GOAL OF THE EXERCISE: From the data below, return the exact lines starting at the line containing "Vida Escolar (92, 1125)" and ending at the line containing "Comedia (80, 684)", both included, and nothing else.

### RECORDS FOR THIS EXERCISE ###

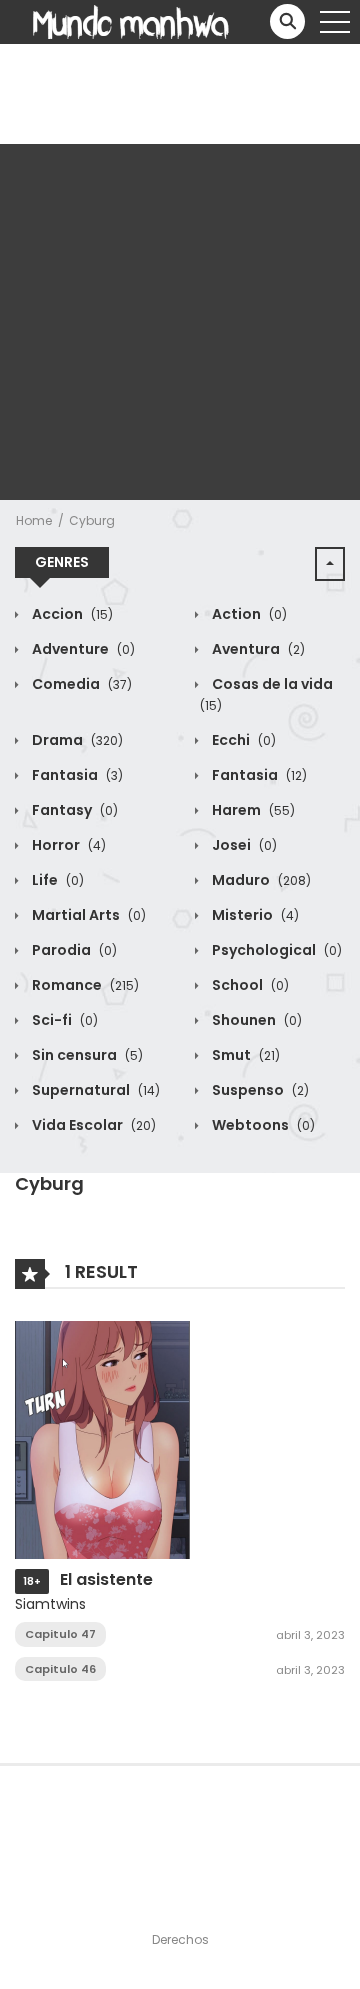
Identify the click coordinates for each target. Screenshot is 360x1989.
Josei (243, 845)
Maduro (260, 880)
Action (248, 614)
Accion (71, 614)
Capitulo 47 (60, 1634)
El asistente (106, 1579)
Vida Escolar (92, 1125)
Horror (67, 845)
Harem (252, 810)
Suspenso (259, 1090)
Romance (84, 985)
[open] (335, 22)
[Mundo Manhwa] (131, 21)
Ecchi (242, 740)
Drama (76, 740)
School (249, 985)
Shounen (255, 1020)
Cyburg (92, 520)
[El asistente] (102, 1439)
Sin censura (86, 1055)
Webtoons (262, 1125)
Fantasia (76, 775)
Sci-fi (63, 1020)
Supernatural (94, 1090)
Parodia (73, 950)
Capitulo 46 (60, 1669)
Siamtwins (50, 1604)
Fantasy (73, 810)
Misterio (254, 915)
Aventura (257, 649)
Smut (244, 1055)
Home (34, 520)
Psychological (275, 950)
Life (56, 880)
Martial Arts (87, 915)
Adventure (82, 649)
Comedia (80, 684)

###
### RECORDS FOR THIS EXERCISE ###

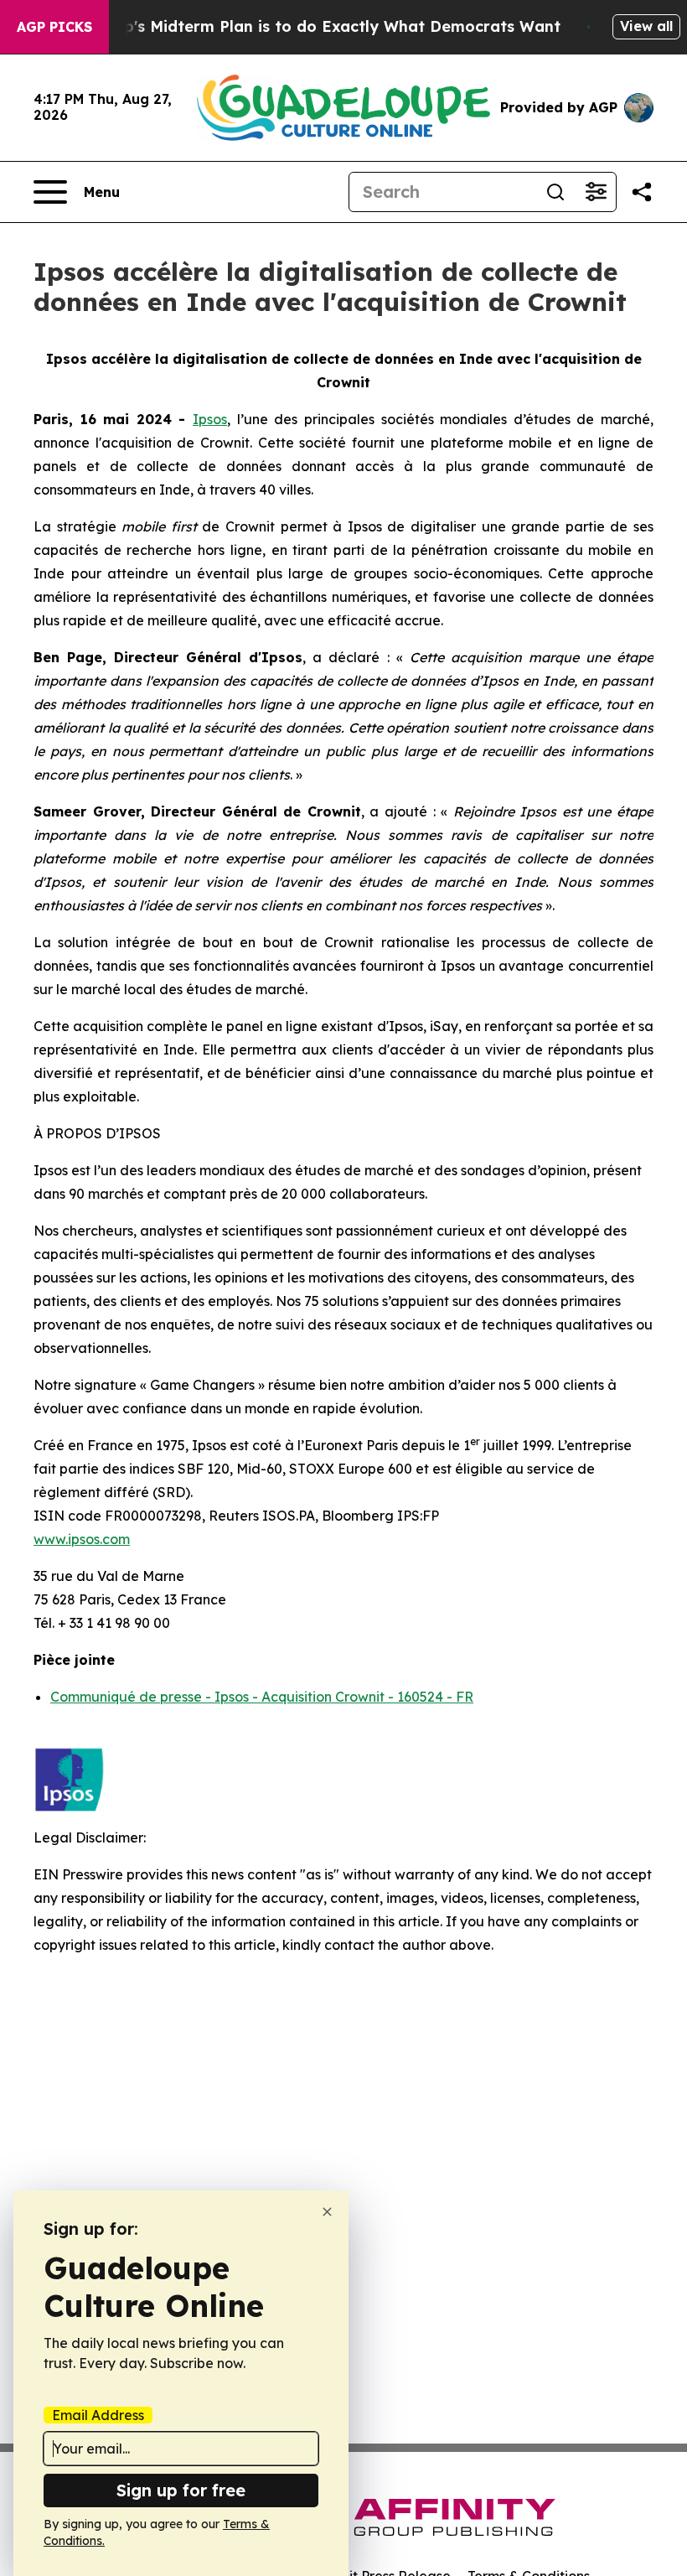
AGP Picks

###

TASK OUTPUT:
Vida Escolar (92, 1125)
Horror (67, 845)
Harem (252, 810)
Suspenso (259, 1090)
Romance (84, 985)
[open] (335, 22)
[Mundo Manhwa] (131, 21)
Ecchi (242, 740)
Drama (76, 740)
School (249, 985)
Shounen (255, 1020)
Cyburg (92, 520)
[El asistente] (102, 1439)
Sin censura (86, 1055)
Webtoons (262, 1125)
Fantasia (76, 775)
Sci-fi (63, 1020)
Supernatural (94, 1090)
Parodia (73, 950)
Capitulo 46 (60, 1669)
Siamtwins (50, 1604)
Fantasy (73, 810)
Misterio (254, 915)
Aventura (257, 649)
Smut (244, 1055)
Home (34, 520)
Psychological (275, 950)
Life (56, 880)
Martial Arts (87, 915)
Adventure (82, 649)
Comedia (80, 684)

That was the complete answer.